___ Provided entries

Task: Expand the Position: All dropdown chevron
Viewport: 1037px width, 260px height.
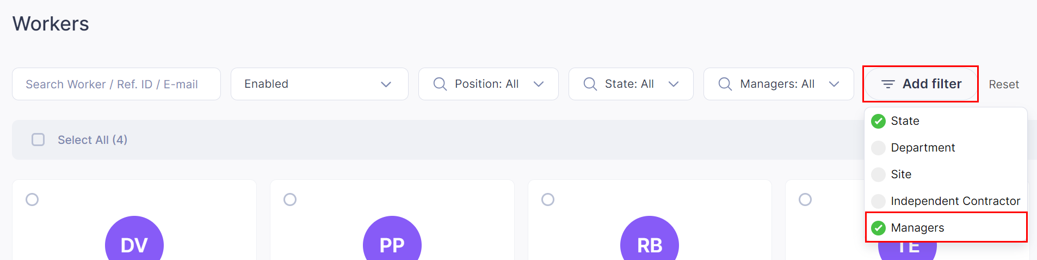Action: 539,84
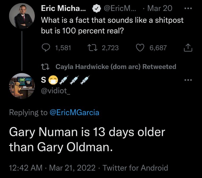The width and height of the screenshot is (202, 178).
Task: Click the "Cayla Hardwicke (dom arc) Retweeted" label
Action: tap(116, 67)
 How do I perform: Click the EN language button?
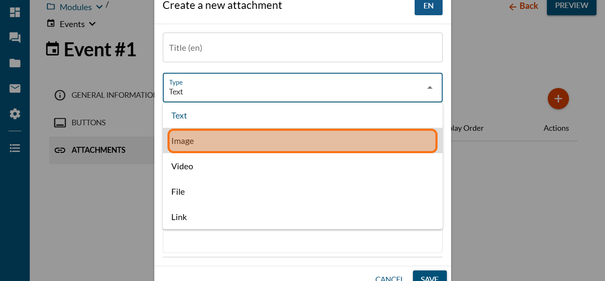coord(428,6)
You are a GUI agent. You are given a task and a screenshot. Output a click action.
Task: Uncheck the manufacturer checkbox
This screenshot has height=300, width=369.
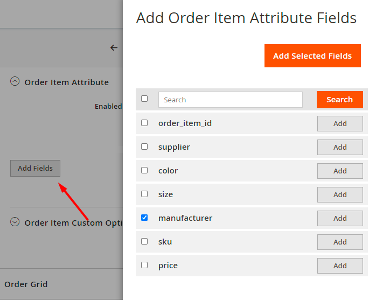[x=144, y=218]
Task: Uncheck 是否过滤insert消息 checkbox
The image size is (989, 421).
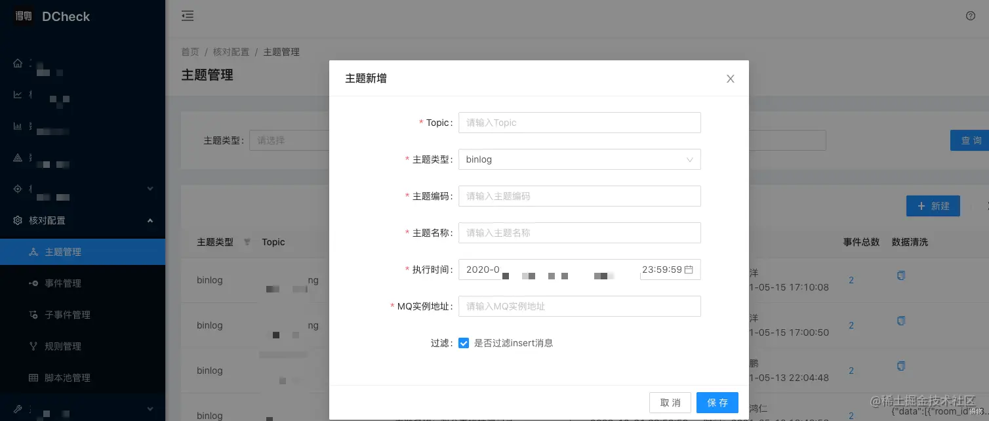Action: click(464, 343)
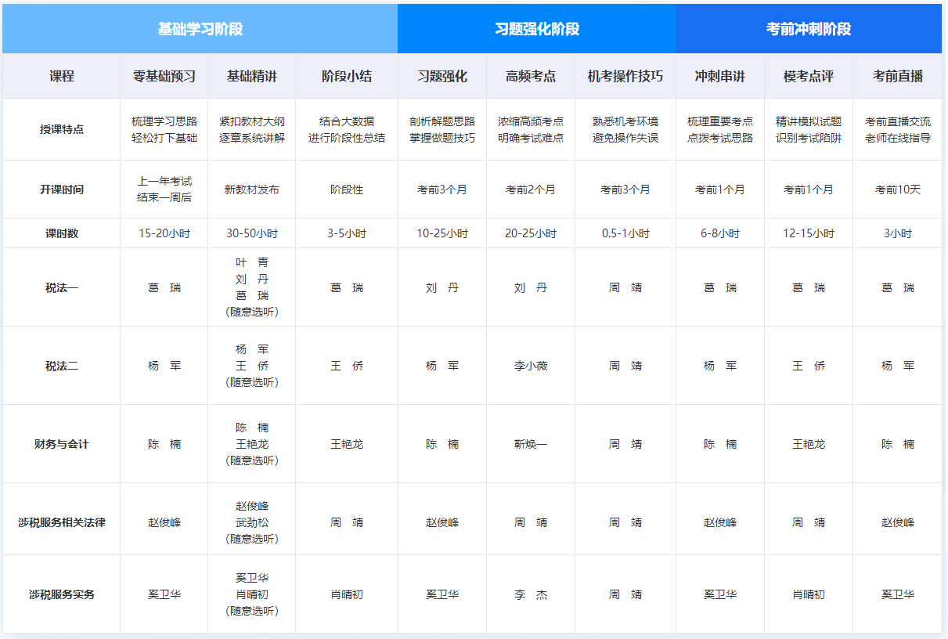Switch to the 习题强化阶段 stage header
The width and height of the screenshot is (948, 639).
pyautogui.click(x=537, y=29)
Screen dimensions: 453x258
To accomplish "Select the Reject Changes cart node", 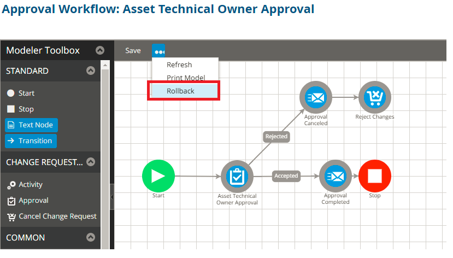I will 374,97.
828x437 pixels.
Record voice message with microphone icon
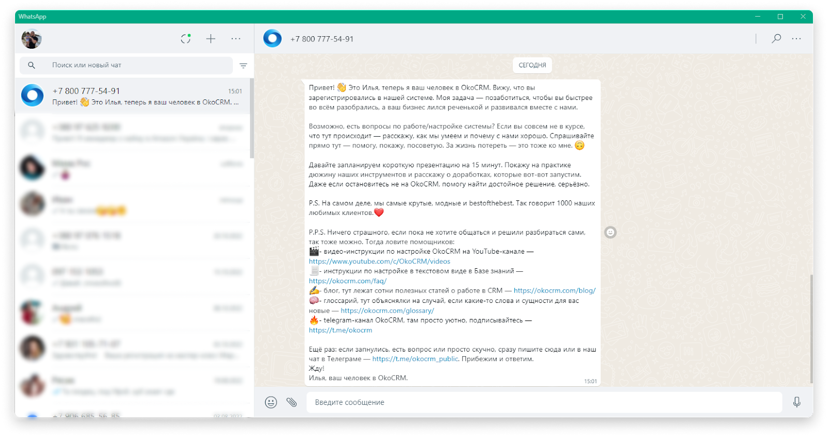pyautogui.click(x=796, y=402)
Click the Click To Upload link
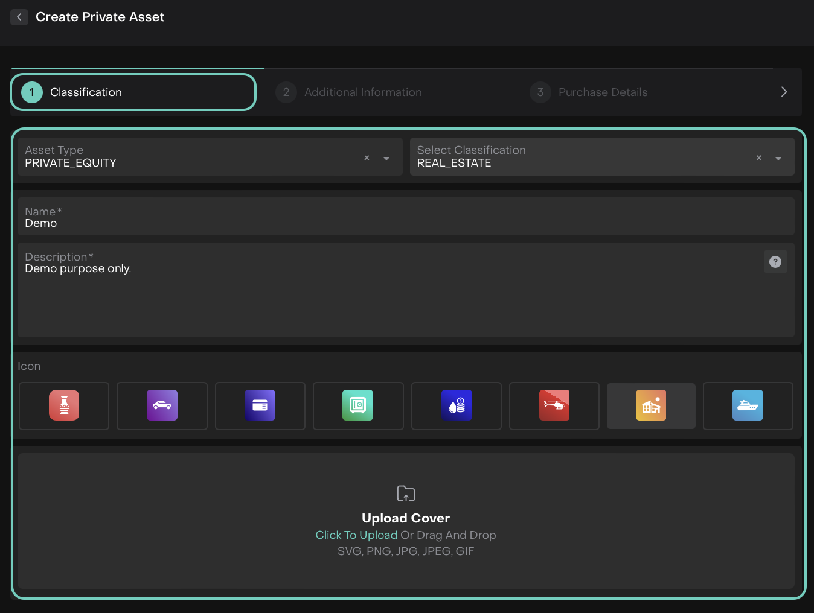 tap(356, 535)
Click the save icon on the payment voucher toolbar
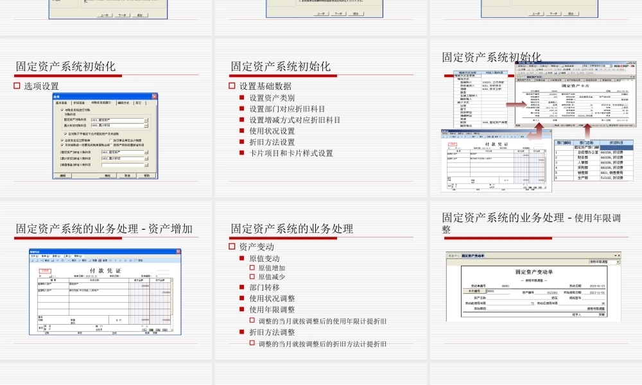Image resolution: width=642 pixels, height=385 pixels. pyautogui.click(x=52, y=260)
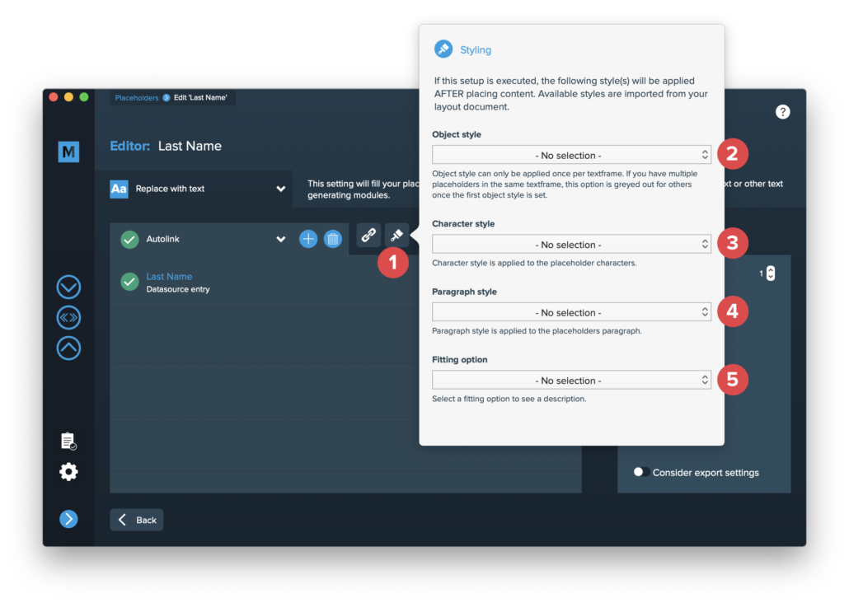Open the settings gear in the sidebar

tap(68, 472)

______
___ Provided entries

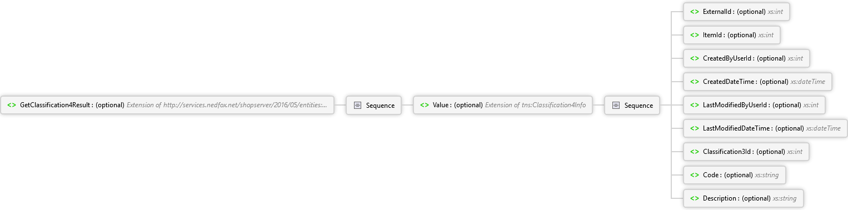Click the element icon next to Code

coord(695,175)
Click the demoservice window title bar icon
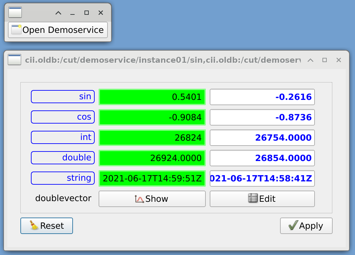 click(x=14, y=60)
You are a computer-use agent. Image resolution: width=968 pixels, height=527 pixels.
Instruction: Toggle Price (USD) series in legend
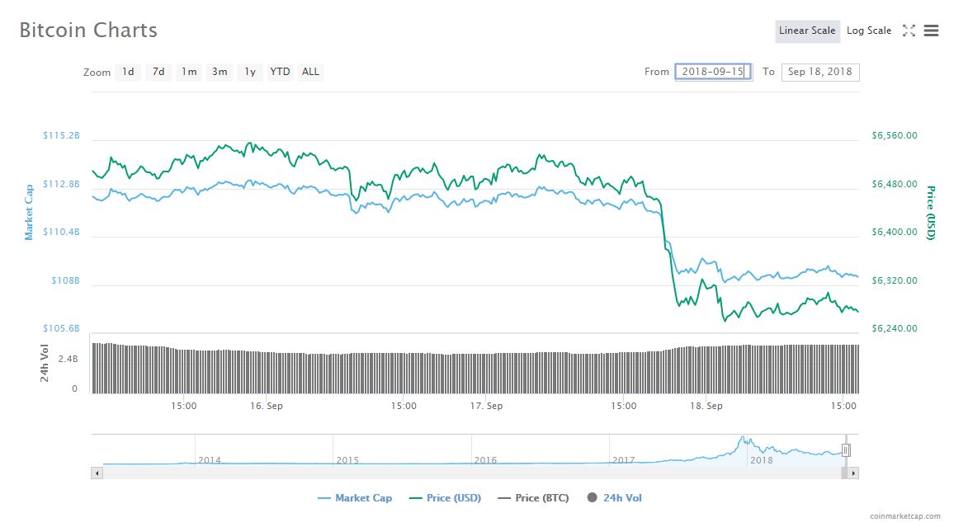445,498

______
___ Provided entries

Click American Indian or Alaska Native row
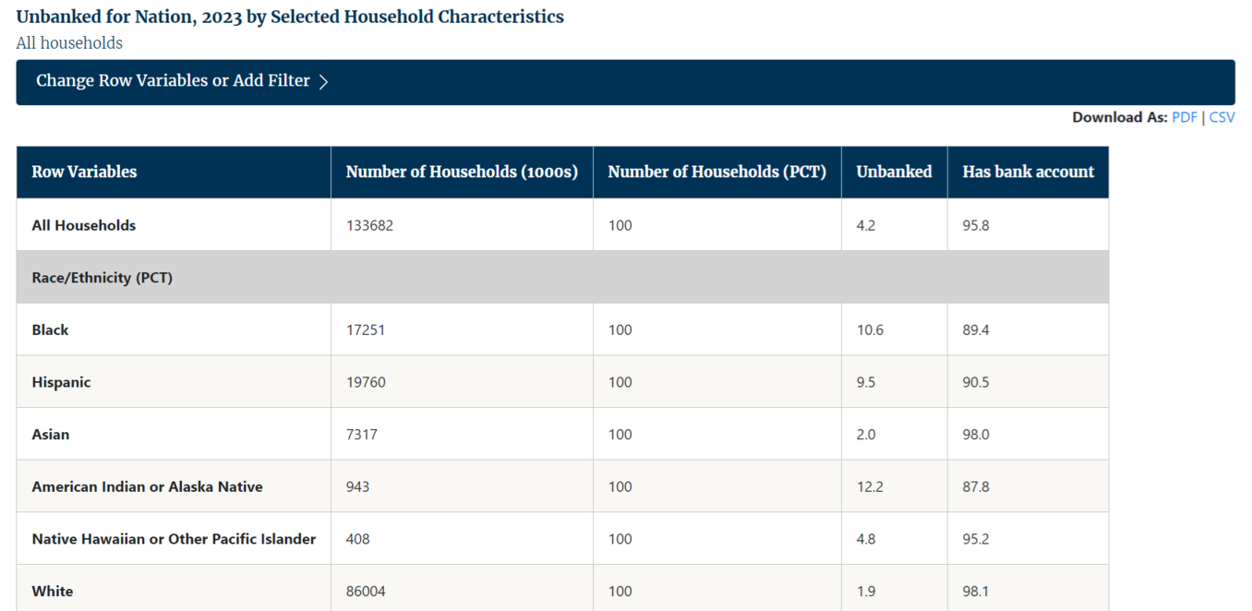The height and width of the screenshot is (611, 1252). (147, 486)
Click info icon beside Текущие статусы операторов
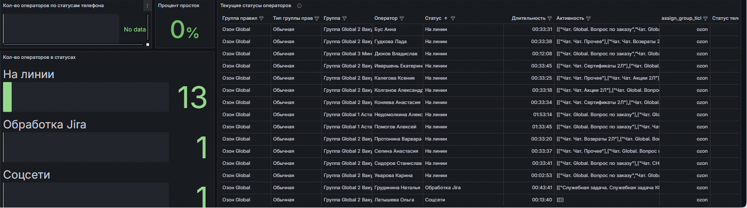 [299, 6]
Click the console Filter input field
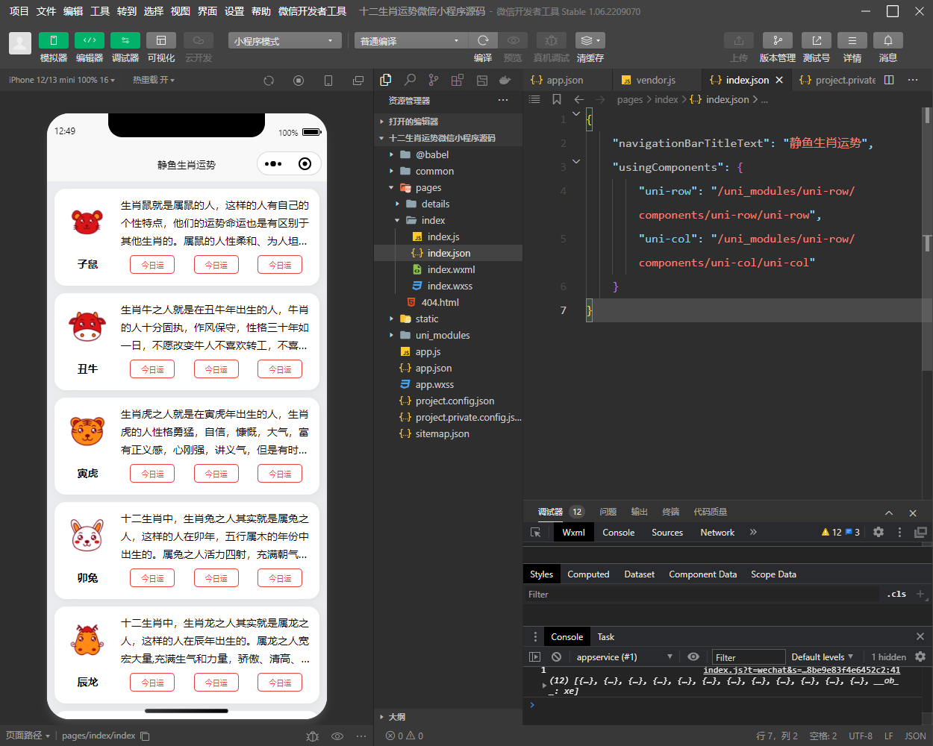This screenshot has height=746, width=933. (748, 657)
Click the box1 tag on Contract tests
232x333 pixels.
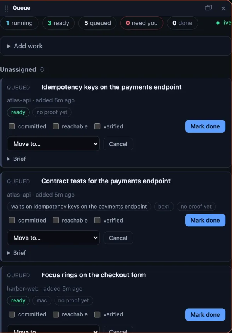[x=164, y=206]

______

▶ Exercise requirements
Show me every line of the entries above that holds "checkbox".

▶ Response to this exercise
Task: Uncheck the manufacturer checkbox
Task: Uncheck 是否过滤insert消息 checkbox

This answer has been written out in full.